A: My boyfriend from high school, his name is Tyshawn. He’s in the documentary. I revisit him because in high school, when we dated, he was dealing weed or we were smoking weed or whatever, and we got caught with dime bags two or three times. And each time, he was arrested, and they were like, “You go back. . . . You get out of this neighborhood.” And I was let go, and he has been in jail for 14 years. People aren’t looking for me to screw up. Like, they’re not looking to arrest a young White girl. They’re looking for the Black kids to screw up.

Q: I also want to ask about your book "Life Will Be the Death of Me." So much is about your deciding to go into therapy.

A: After Trump got elected, I really got enraged. And I got to a point where my outrage was unmanageable. I’d get on planes and just argue. I couldn’t understand how anyone with a daughter voted for him.

After I got past the fact that he was elected and there was nothing I could do about it, I wanted to harness that outrage into something a bit more positive. And so I decided to see a therapist under the umbrella of being able to talk to conservatives without lurching out of my chair. Then once I got into therapy, I realized my anger was coming from a much different and deeper place, which is that of a 9-year-old little girl. I lost my brother when I was 9, which I thought I had recovered from. What my therapist explained to me is that the destabilization that Donald Trump represented was the destabilization that my brother dying and leaving our family from one day to the next represented. And so it was like a trigger for me. Of course I’m mad about Donald Trump. What an embarrassment for our country. But I’m really actually in pain about something that happened to me as a little girl.

Q: You weren't an easy customer in there with your therapist, right?

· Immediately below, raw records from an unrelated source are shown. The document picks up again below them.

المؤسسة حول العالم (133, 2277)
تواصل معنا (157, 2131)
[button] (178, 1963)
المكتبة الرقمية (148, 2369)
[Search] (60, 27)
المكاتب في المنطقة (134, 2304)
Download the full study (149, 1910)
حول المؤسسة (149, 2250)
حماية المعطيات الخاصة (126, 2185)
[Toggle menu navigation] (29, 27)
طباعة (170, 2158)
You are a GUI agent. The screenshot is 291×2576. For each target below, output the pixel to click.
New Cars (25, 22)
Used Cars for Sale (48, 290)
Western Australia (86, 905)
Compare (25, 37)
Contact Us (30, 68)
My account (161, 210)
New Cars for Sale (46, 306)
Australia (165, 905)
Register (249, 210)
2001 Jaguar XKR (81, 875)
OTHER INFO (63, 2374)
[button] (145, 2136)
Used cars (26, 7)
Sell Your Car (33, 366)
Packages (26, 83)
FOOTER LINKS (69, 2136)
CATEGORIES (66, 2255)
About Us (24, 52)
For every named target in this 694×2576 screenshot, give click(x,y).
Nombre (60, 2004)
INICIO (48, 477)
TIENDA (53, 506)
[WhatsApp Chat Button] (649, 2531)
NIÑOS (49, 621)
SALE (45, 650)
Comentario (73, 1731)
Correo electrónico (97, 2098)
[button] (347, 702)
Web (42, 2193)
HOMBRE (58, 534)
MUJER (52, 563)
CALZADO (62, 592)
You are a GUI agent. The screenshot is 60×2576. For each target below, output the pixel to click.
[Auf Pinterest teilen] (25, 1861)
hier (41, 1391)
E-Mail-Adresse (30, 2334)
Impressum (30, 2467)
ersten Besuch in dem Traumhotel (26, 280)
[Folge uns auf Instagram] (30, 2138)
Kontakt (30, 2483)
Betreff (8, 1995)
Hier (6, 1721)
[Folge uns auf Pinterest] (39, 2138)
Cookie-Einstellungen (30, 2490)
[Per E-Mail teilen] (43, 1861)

A: No, I wasn’t. But I was ready. You know, there are things that work for you until they don’t, like my anger and my drive, which worked for me for a really, really long time until it didn’t. Then it just became too angry. So it was like self-recognition, knowing that I have to go into this place that’s going to be really uncomfortable. I thought vulnerability was a weakness, but the more vulnerable you are, the stronger you are. So I learned a lot, and I wanted to help. I wanted people to get a lot from my book. And it feels like it’s the first book I’ve written that wasn’t just funny, but actually had more profound meaning to it. I’m very proud of that.